[Work item]
Would you set down every line of the data below exactly as it reads?

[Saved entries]
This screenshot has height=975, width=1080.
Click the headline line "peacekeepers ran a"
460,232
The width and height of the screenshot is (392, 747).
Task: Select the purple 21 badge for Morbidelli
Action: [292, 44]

[Answer box]
This screenshot has height=975, width=1080.
Click the headline line "peacekeepers ran a"
460,232
The width and height of the screenshot is (392, 747).
Task: Select the purple 21 badge for Morbidelli
Action: [292, 44]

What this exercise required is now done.